Thursday, March 23, 2017

The Bipartisan History of Disability Rights


Yesterday I wrote on the Endrew F. v Douglas County decision from the Supreme Court. It's powerful and could make a real difference in special education in this country. In the meantime, though, even as the decision was being handed down, ADAPT (a direct action disability rights group) was occupying the Capitol Rotunda, chanting, and eventually being arrested. I wrote a piece about SCOTUS, Gorsuch, and ADAPT, while remembering all the ways that disability rights can and should be bipartisan.

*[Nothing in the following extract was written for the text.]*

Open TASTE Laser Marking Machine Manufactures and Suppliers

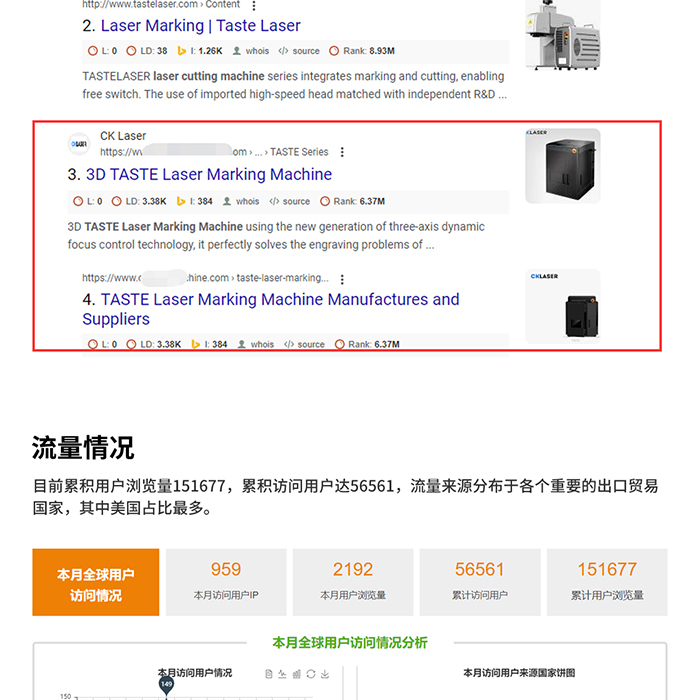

For decades, Democrats and Republicans have come together to pass legislation and support regulations to make America more inclusive for people with disabilities. Not only did a Republican president (George H.W. Bush) sign the ADA in 1990 after it passed with overwhelming majorities, but the same congress and president easily reauthorized the Education for the Handicapped Act and renamed it IDEA. A Republican congress reauthorized the same bill under President Bill Clinton, in 1997. In 2008, President George W. Bush signed the ADA Amendments Act, passed by a Democratic congress, which explicitly expanded ADA protections to people with mental disabilities. President Barack Obama signed a law permitting some disabled people to work and save money without jeopardizing access to benefits, and another encouraging integrated work opportunities for disabled people. These were both passed by huge margins in the otherwise highly partisan 113th and 114th congresses.
Read the whole piece here.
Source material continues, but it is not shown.